Here are some of the things to do in Loulé, whether you’re here for a few hours or a longer stay.
You’ll find my Loulé accommodation picks at the end of the article in case I manage to tempt you to stay a night or more. Or use this guide to the best places to stay in the Algarve for other ideas.
1. Indulge your senses at Loulé market
The market which takes place inside the refurbished Neo-Moorish market hall attracts visitors from all around this part of the Algarve.
The indoor market operates Monday to Saturday from 7 am to 3 pm and sells everything from fresh fish and seafood to attractively packaged gourmet souvenirs of your trip to the Algarve.
When I visited early one weekday morning, it was a very quiet affair, with many stalls still closed and fish deliveries in progress. On Saturday mornings, however, the otherwise laid-back town centre is transformed into a bustling hive of activity, attracting hoards of people.
No longer confined to the indoor market, the streets surrounding the striking building are lined with traders plying fruit, vegetables, freshly fried filhos (batter cakes) liqueurs and bacalhau (salted cod fish).
2. Find a treasure in the craft and souvenir shops in Loulé
There’s a profusion of shops in the historical centre selling cheerful hand-painted ceramic dishes, cork products and locally woven baskets.
Among my favourites is the Projecto TASA shop (Rua de Portugal, 35) where you’ll find the best of several worlds.
The project teams designers with local craftspeople and sets them the challenge of creating something useful to be made with natural products. The results are worthy of anyone’s home. Or bicycle, if you plump for the cork saddle.
3. Learn (a little) of the art of winemaking
Recently the wineries of the Algarve have become one of the highlights of the region, gaining recognition both nationally and internationally. Low temperatures in the winter and high in the summer provides perfect conditions for the local grape varieties.
You can experience some of this history at Quinta da Tôr, a family winery which began in 1500. You’ll learn all about the wine making processes and choose tastings to suit your palate. Check out the details of this Winery & Wine Tasting Guided Tour.
4. Flex your creative muscles with Loulé Criativo
Loulé is Portugal’s first official creative tourism destination. As such, it offers a range of workshops which enable you to learn traditional and contemporary crafts and skills from talented local artisans.
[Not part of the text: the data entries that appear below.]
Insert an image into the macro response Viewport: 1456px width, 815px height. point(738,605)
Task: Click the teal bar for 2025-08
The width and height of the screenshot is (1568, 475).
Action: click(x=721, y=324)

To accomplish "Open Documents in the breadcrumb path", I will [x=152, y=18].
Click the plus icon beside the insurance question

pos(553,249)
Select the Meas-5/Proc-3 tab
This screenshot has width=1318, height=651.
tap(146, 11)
What better souvenir could you take home than one you’ve made yourself?
Well, that depends on the result of your endeavours but either way, you’ll be taking home memories and a story or two. Find out more in this post about Loulé Criativo’s activities.
5. Visit Loulé’s art galleries
You could easily miss the art gallery inside the Convento do Espirito Santo but despite its discreet entrance, it’s worth a visit. I was more than happy to discover a photographic exhibition in the cloisters with gorgeous images of doors, windows and architectural details. Just my cup of tea!
The main indoor exhibition space hosts temporary exhibitions by renowned international and national artists throughout the year.
The privately owned Art Catto gallery is another interesting venue hosting frequently changing exhibitions by extremely talented artists. You can, of course, buy these pieces if you happen to fall in love with them.
6. Explore Loulé Castle, a traditional kitchen and museum
There’s not much left of the 12th century castle but good use has been made of the ruins. In the courtyard, you’ll see a battering ram and other medieval siege weaponry and there’s a small archaeological museum on the ground floor.
Be sure to go up the stairway next to the museum where you’ll find a replica traditional kitchen complete with an array of earthenware, metal utensils and pots plus a couple of figurines in the hearth.
If you’re lucky, you’ll meet Ana Maria Ventura, one of the ladies who work there. She can point out features you may not have noticed, like the hooks on the inside of the chimney where people used to smoke their chouriços and other sausage-type cured meats.
Sra Ventura also showed me the bread-making equipment and explained that as a young girl, she used to make bread from scratch, and I mean from scratch. First she had to grind the wheat using millstones in order to make flour before mixing, kneading and baking the dough.
Because of the amount of work involved, bread-making was a fortnightly event. As you can imagine, by the end of the two-week period the bread was hard and dry, hence its use in açordas (bread-based stews).
After you’ve seen the kitchen, go up another flight of stairs to reach the battlements and two remaining towers.
One of them hosts a remarkable model village with moving parts that are triggered by a sensor. Local paediatrician, Francisco José, trained himself in the art of clay and wood sculpture. The miniature village has a butcher hacking meat, a band of musicians, women washing clothes in the stream and a working windmill, among other characters.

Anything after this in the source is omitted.